The Stroke Avoidance for Children in República Dominicana (SACRED) trial found that children with sickle cell anemia (SCA) and conditional transcranial Doppler (TCD) velocities saw positive results after hydroxyurea treatment at maximum tolerated dose (MTD).

SCA is noted by the trial investigators as common across the Caribbean, though lack of proper treatments has led to higher morbidity with the condition.

The SACRED trial was led by Rosa M. Nieves, MD, from the Robert Reid Cabral Hospital in Santo Domingo, Dominican Republic. Trial data was presented at the American Society of Hematology (ASH) Annual Meeting and Exposition.

“We designed a prospective clinical trial, Stroke Avoidance for Children in REpública Dominicana (SACRED), to build local capacity for clinical research and transcranial Doppler (TCD) screening, and to use hydroxyurea with dose escalation to maximum tolerated dose (MTD) to reduce the incidence of primary stroke in high-risk children with SCA,” Nieves and colleagues wrote. “We now report the primary results of the SACRED trial.”


The investigators conducted a single center, open-label, prospective, phase 2 trial at the primary pediatric hospital in Santo Domingo, known as the Hospital Robert Reid Cabral. They recruited medical school graduates to be trained with TCD and complete several examinations, so that they could work for at least a year on the trial.

The team recruited pediatric SCA patients being given care at the hospital who were screened for TCD. They offered hydroxyurea for primary stroke prophylaxis to those children reporting conditional time-averaged mean velocities (TAMV 170-199 cm/sec). They referred children with abnormal TAMV (≥200 cm/sec) for monthly transfusions built for stroke prevention.

The investigators rescreened patients with normal TCD velocities at 12 months later and then 24 months later. Study participants were all given 20 mg/kg/day until after month 6, where they were then escalated to MTD based on blood count measures.


The study results found that of the 77 children eligible for hydroxyurea, due to TCD velocity development, escalation to MTD was achieved in 80% (59) of the patients. A stable dose was established for the remaining 20% of pediatric patients.

After 24 months of hydroxyurea, the investigators reported that the average dose was 25.8 ± 6.1 mg/kg/day, adding that sustained treatment effects included Hb = 9.0 ± 1.5 g/dL, HbF = 30.2 ± 13.6%, and ANC = 4.3 ± 2.1 x 109/L (all P<0.0001).

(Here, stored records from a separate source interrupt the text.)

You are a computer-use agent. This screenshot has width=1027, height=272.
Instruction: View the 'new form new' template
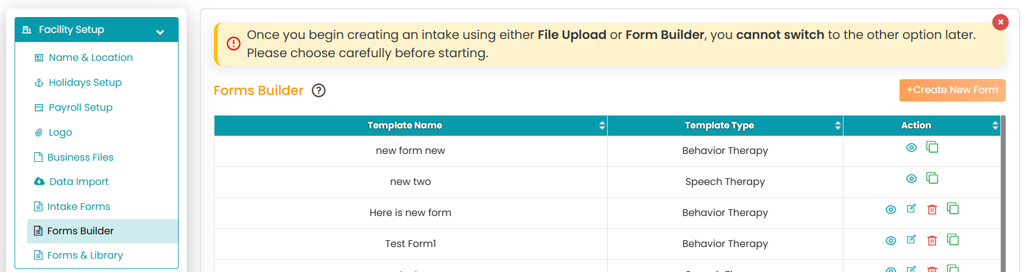(912, 148)
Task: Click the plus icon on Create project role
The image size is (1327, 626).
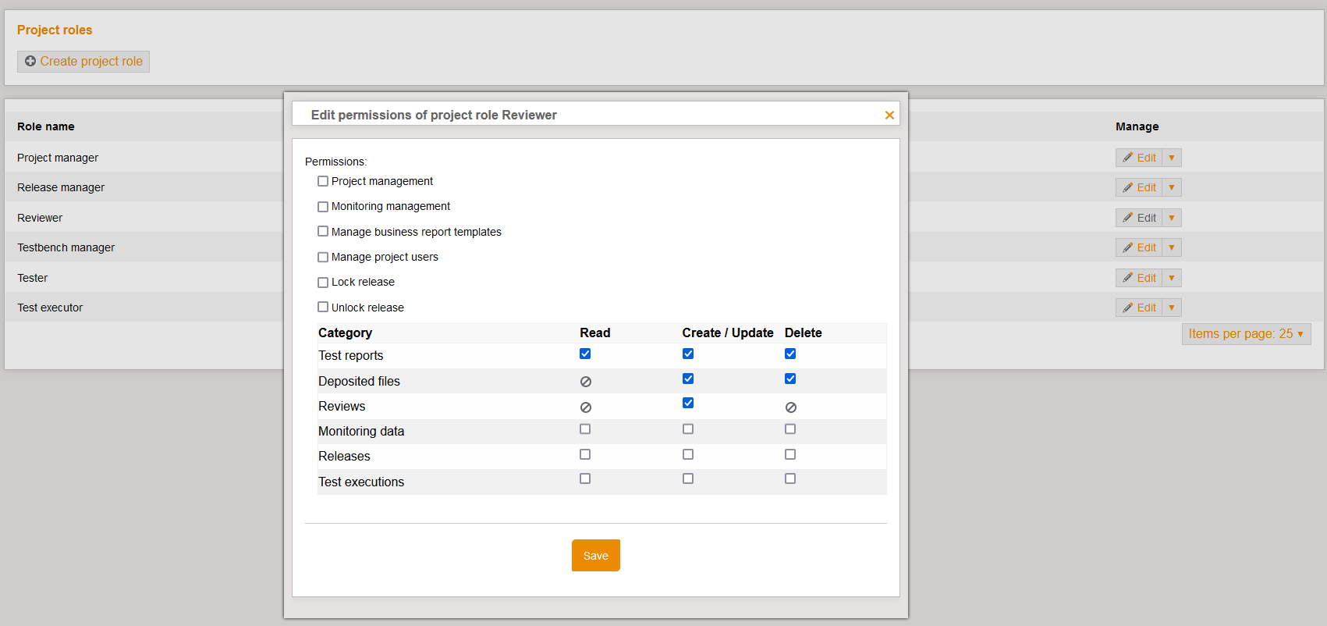Action: click(30, 61)

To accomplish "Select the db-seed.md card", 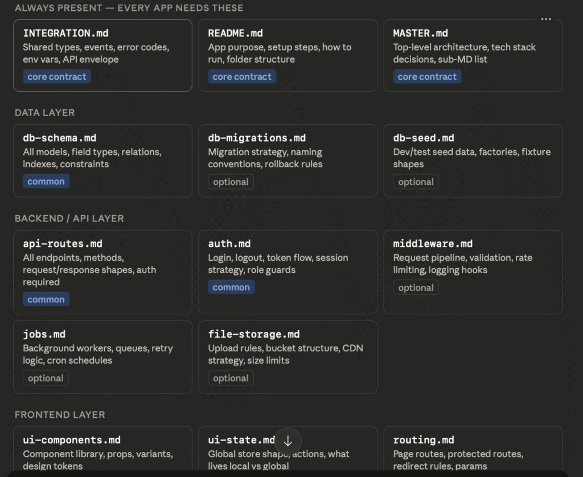I will [473, 161].
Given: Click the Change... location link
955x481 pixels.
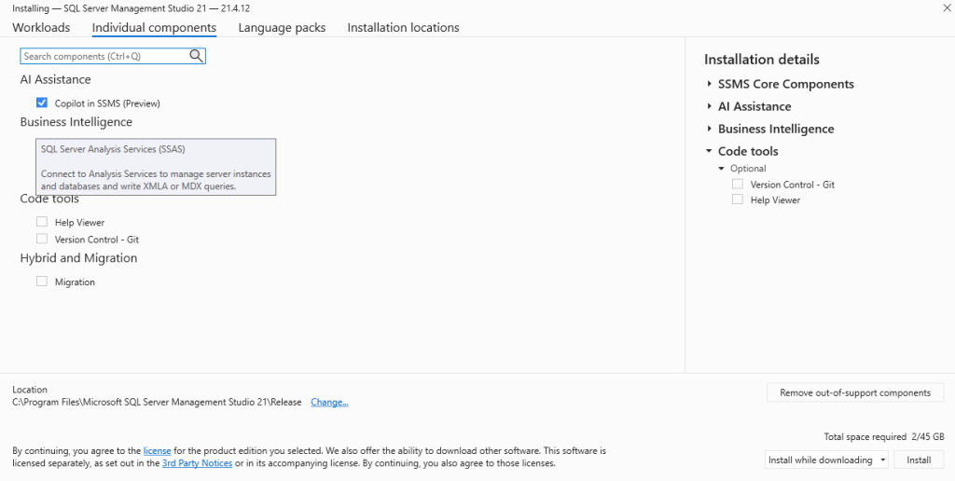Looking at the screenshot, I should click(329, 403).
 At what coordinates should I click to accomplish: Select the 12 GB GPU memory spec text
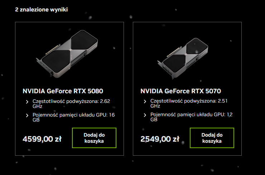tap(191, 117)
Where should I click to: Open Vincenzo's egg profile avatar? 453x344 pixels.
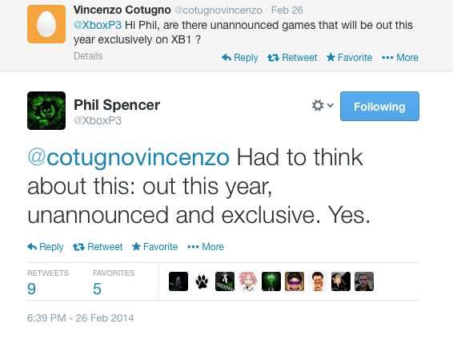click(46, 24)
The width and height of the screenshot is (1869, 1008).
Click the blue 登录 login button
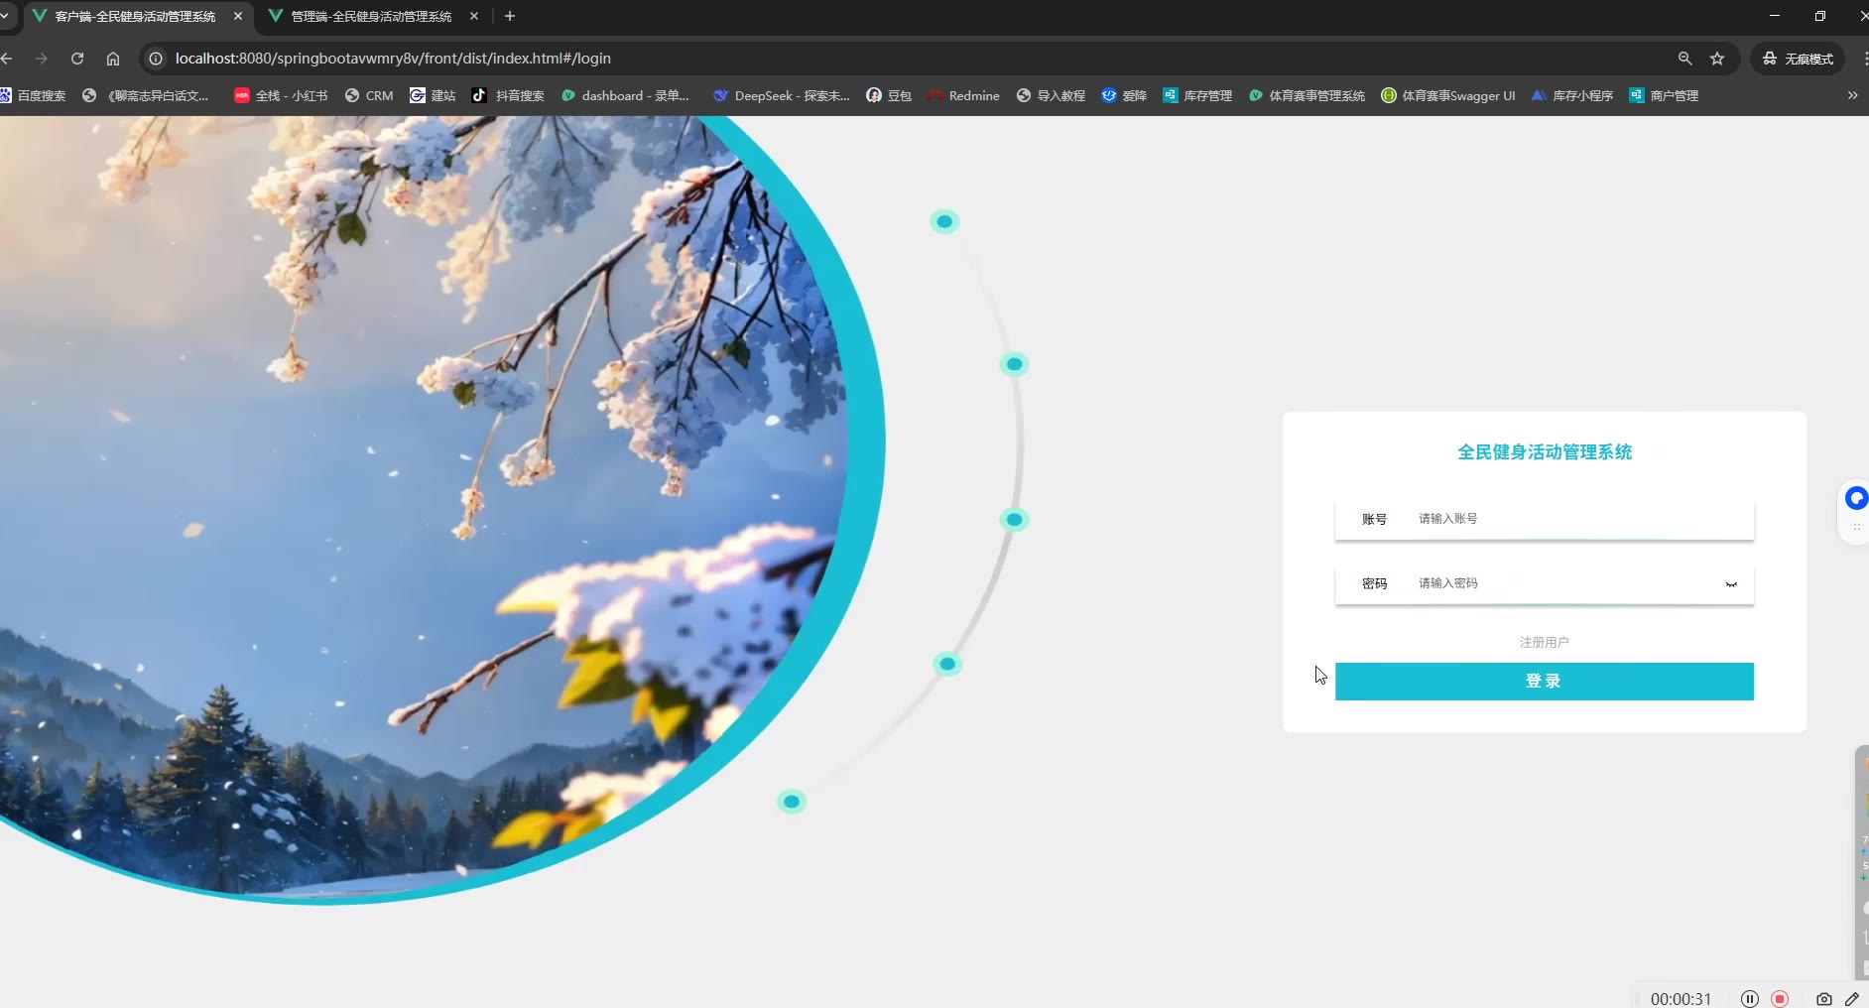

The average TCD value for patients by 24 months was found to be 157 ± 22 cm/sec in the primary endpoint analysis. This data demonstrated sustenance of a 23 ± 21 cm/sec decline from baseline, with 65% of the patients going back to normal TCD velocities.

“In the prospective SACRED trial, local capacity building in the DR led to a robust screening and treatment program to prevent primary stroke,” they wrote. “Children with SCA and conditional TCD velocities were successfully treated with hydroxyurea at MTD with excellent laboratory effects, lowering of TCD velocities, and no clinical strokes.”

The study, “Hydroxyurea with Dose Escalation to Reduce Primary Stroke Risk in Children with Sickle Cell Anemia in Dominican Republic: The Sacred Trial,” was presented at ASH 2022.